Zoom Virtual Setting
Abstract: Exercising control over the spatial degrees of freedom of the optical field has continued to yield breakthroughs over the past few decades, ranging from the discovery of Bessel beams and beams endowed with orbital angular momentum, to optical tweezers and traps, and the manipulation of the field in multimode optical fibers. Separately, but in parallel with these efforts, ultrafast pulse shaping has revolutionized our control over the temporal degree of freedom of the optical field. The spatial and temporal realms in optics have led for the most part independent lives with few examples of creative intersections. In this talk I show that precise, joint sculpting of the spatial and temporal degrees of freedom of optical fields – rather than modulating each separately – yields a new class of pulsed beams that I call ‘space-time’ (ST) wave packets.
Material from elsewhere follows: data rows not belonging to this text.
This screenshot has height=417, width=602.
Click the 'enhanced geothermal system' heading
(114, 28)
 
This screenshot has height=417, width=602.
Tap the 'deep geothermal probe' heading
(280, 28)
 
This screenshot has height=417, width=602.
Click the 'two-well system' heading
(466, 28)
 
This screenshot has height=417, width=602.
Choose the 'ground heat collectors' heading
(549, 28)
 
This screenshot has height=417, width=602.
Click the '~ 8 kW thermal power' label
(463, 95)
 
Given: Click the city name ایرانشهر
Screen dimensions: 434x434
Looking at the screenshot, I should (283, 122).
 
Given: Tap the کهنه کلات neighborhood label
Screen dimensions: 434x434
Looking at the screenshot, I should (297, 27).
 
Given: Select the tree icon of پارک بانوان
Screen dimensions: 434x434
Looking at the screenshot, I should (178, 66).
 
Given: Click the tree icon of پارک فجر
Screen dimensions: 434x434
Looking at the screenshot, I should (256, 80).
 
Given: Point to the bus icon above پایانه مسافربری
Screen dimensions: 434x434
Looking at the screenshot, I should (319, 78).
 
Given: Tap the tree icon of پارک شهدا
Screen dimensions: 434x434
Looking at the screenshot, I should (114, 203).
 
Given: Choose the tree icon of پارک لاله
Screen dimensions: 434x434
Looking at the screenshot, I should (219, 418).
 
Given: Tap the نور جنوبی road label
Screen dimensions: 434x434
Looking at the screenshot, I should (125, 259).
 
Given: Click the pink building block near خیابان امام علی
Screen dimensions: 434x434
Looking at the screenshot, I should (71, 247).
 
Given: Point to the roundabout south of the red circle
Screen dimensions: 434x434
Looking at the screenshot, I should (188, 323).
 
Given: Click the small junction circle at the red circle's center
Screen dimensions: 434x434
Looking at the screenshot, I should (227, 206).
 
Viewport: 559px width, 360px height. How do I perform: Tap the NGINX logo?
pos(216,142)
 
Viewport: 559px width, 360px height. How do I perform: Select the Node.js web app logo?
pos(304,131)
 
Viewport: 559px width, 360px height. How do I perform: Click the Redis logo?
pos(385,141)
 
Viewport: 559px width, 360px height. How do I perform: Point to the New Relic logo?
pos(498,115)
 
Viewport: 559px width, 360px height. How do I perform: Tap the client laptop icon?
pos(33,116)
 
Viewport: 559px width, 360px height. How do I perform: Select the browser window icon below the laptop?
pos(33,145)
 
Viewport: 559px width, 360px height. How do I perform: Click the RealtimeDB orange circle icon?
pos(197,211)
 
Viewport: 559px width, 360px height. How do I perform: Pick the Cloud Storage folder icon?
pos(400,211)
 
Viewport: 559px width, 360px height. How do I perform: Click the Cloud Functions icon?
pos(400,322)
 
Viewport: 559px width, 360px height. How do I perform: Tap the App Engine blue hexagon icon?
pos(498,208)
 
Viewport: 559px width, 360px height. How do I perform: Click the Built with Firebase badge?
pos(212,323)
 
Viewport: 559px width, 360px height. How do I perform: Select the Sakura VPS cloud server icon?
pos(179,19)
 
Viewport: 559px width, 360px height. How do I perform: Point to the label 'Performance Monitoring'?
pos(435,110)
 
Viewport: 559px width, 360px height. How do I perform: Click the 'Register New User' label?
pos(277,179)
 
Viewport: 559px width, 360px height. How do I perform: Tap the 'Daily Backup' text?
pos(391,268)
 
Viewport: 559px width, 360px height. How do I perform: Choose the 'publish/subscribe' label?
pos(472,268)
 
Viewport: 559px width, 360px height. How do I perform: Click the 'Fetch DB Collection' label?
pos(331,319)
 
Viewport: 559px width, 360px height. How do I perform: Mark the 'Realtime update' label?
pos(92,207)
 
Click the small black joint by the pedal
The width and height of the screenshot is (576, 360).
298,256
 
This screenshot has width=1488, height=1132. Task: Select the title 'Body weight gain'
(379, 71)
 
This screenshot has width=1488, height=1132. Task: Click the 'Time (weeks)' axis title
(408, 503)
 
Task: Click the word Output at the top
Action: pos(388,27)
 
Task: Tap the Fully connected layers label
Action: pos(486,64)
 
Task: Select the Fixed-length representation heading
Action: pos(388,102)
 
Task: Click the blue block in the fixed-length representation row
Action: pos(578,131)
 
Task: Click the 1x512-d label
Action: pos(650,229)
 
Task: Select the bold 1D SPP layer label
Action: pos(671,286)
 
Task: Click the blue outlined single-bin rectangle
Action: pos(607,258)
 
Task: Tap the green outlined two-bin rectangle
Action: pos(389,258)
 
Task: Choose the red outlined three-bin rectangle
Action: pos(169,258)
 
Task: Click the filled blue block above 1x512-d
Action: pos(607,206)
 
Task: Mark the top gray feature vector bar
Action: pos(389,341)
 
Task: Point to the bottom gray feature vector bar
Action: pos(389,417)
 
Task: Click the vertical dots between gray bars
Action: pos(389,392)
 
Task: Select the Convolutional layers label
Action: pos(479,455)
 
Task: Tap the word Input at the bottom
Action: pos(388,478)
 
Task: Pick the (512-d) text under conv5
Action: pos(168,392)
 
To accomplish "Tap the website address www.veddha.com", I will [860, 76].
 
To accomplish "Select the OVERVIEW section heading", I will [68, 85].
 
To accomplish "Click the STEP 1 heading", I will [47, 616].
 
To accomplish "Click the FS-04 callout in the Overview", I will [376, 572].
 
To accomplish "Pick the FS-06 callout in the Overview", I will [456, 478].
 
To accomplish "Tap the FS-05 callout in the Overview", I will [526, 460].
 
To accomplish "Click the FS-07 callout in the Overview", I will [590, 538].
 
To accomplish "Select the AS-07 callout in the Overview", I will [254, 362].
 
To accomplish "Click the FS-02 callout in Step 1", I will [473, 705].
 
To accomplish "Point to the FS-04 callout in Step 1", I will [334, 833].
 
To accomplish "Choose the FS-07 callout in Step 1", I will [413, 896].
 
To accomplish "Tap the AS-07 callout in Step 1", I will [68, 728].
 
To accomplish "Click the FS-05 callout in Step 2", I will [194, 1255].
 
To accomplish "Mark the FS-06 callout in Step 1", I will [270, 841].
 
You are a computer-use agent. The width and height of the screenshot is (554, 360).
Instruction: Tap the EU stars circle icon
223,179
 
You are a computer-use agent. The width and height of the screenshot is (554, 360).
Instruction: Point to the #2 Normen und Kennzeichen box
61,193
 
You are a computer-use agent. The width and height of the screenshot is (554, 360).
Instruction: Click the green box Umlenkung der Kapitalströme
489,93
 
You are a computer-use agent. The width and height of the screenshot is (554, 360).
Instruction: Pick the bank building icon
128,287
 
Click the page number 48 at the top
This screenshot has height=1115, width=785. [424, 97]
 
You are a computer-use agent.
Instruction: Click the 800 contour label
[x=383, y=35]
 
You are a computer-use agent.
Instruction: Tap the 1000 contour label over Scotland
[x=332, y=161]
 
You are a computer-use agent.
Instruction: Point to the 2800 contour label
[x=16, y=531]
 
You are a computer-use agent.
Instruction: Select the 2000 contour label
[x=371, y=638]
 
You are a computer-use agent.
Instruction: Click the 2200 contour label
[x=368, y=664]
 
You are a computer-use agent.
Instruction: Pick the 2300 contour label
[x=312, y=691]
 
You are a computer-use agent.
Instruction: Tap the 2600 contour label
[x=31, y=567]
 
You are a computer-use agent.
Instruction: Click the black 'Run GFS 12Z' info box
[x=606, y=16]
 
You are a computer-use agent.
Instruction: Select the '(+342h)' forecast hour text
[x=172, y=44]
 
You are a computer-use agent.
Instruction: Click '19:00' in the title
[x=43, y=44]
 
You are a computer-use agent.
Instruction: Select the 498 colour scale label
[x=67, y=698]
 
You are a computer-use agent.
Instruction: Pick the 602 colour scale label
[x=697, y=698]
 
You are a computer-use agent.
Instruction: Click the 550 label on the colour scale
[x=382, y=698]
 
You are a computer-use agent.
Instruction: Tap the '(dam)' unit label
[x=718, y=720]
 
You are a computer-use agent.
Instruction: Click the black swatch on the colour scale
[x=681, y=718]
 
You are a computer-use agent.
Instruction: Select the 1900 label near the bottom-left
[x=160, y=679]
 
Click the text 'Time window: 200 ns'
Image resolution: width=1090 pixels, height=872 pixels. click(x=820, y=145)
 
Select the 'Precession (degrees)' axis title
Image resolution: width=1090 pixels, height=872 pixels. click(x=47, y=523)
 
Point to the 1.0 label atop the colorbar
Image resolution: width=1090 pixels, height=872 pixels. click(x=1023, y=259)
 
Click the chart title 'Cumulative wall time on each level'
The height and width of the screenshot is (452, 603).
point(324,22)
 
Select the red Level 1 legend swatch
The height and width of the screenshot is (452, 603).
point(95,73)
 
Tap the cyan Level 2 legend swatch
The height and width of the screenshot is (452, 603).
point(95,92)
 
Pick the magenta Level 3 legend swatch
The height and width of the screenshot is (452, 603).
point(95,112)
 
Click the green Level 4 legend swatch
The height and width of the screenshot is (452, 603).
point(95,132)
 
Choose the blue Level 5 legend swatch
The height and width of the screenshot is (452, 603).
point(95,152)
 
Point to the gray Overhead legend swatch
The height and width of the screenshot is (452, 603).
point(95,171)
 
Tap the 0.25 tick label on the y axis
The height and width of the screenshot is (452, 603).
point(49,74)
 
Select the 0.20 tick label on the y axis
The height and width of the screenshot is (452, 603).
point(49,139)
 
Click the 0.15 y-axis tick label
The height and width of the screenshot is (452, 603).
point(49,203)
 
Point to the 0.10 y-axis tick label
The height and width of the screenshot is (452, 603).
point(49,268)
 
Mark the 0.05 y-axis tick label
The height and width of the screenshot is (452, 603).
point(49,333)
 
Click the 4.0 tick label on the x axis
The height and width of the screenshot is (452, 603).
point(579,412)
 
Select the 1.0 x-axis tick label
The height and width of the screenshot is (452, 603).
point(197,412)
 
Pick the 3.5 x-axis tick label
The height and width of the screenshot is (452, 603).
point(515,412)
Surprising and useful optical behaviors are exhibited by ST wave packets when freely propagating or when interacting with photonic devices, leading to a new frontier for the study of structured light. I will share our recent experimental and theoretical results from this rapidly emerging topic and sketch potential applications that could benefit from ST wave packets.
Bio: Ayman F. Abouraddy received the B.S. and M.S. degrees from Alexandria University, Alexandria, Egypt, in 1994 and 1997, respectively, and the Ph.D. degree from Boston University, Boston, MA, in 2003, all in electrical engineering. In 2003 he joined the Massachusetts Institute of Technology (MIT), Cambridge, as a postdoctoral fellow working with Prof. Yoel Fink (Materials Science & Engineering) and Prof. John D. Joannopoulos (Physics), and then became a Research Scientist at the Research Laboratory of Electronics in 2005. At MIT he pursued research on novel multi-material optical fiber structures, photonic bandgap fibers, nanophotonics, fiber-based optoelectronic devices, and mid-infrared nonlinear fiber optics. He has also been engaged in investigating techniques that lead to sub-diffraction-limited resolution in optical microscopy and lithography. He is the coauthor of more than 65 journal publications, 130 conference presentations, and 55 invited talks; he holds seven patents, and has three patents pending. His research also encompasses quantum optics and quantum information processing. He joined CREOL, The College of Optics & Photonics, at the University of Central Florida as an assistant professor in September 2008 where he has since established facilities for fabricating new classes of polymer and soft-glass fibers for applications ranging from mid-infrared optics to solar energy concentration. He also continues to pursue his research testing the foundations of quantum mechanics and implementing optical realizations of quantum computation.